So it looks from the posts that hes got his insurance money and hes looking for anew boat to continue his adventures. I hope he has learned about taking inexperienced crew.


----------



## chef2sail (Nov 27, 2007)

Maine Sail said:


> Dave,
> To be clear I DO NOT FAULT JIM FOR BEING HANDS OFF. Many owners are.


I am not sure where you beleive I said you faulted Jim for being hands off. You clearly didnt. In fact I agreed with you 100%. So whats the issue here. I was paying you a compliment.

Heres what I wrote;


> Agree about not watching the work done by the yard may have contributed to their problems, but what good would watching do if you didnt really know what to look for. Many if us are at the mercy of marine contractors who know more about boat issues than we do.
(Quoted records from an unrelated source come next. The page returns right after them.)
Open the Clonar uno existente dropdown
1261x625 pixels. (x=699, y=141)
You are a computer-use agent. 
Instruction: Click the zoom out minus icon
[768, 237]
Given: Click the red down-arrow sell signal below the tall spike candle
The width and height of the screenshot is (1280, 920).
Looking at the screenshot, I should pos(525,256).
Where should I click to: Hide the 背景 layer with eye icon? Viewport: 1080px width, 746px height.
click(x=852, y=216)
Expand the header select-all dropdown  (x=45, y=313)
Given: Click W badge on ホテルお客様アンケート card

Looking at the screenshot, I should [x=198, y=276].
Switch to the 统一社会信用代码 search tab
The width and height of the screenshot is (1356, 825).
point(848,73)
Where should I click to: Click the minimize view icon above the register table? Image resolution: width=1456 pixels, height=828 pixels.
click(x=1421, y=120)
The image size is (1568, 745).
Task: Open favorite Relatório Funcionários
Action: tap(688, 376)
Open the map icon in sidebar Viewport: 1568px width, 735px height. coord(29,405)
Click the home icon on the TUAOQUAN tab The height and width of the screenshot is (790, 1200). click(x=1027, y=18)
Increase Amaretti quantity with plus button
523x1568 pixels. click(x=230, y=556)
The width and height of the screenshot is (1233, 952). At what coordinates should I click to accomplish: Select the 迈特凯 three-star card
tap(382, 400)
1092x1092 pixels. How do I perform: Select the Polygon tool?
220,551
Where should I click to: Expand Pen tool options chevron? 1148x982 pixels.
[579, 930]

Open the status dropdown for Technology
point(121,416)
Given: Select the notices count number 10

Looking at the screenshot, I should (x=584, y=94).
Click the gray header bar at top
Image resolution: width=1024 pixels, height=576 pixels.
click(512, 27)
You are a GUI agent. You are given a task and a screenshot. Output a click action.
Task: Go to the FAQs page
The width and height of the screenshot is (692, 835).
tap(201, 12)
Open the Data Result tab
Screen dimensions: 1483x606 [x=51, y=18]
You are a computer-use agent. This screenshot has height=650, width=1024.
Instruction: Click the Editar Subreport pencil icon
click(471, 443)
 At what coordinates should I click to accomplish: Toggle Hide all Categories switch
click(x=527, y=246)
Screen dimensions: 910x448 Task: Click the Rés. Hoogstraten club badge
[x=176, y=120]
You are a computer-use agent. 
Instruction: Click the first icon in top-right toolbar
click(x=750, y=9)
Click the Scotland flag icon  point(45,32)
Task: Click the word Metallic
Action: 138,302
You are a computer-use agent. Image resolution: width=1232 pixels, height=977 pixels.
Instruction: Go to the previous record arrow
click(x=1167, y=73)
> *Posters like Maine Sail, Jon Eisenberg,Capt Aaron, Fstbttms, I forget the rigger, are the true marine professionals who post here. We all look at their posts as probably the expertise opinions and put great stock in their views on those issues which they are experts in. I know I do, So then when I use a yard professional hopefully I have been educated by them what to look out for and I value their post*s. I like others appreciate Maine Sails how to videos and have looked at all of them, and followed some religiously on my own boat. Because of his videos I have done a few electrical projects I may have let a yard professional do otherwise


.



> *Mainesail said the guy relied entirely too much on the various yards for repairs. That appears to be true. I ask you in your situations, like me who have jobs other than in the marine industry, who cant spend the time repairing your own boats or dont have the expertise, we all rely at some time on these yards for their expertise*.


What I wrote is how I feel. I dont have the expertise. I dont have the experience in repairs and I think most are like me. Because you do have the expertise you dont think like me. I was expressing that many of us are at the mercy of these " yard monkeys" as you refer to them. Even if I watched them 100% of the time while they did repairs ( which I cant as I have another job) I might not be able to catch substandard work or improper techniques. many of us are at the mercy of these marine maintainence yards and technitions. Sailnet helps as we frequently get recommendations from you as well as others on reputable people.


----------



## Maine Sail (Jan 6, 2003)

chef2sail said:


> I am not sure where you beleive I said you faulted Jim for being hands off. You clearly didnt. In fact I agreed with you 100%. So whats the issue here. I was paying you a compliment.
> 
> Heres what I wrote;
> 
> ...


Chef,

My point was not at all to single you out or take your post out of context. I am sorry if it appeared that way. I just wanted to "nip the bud" before people were thinking I am criticizing Jim for being hands off...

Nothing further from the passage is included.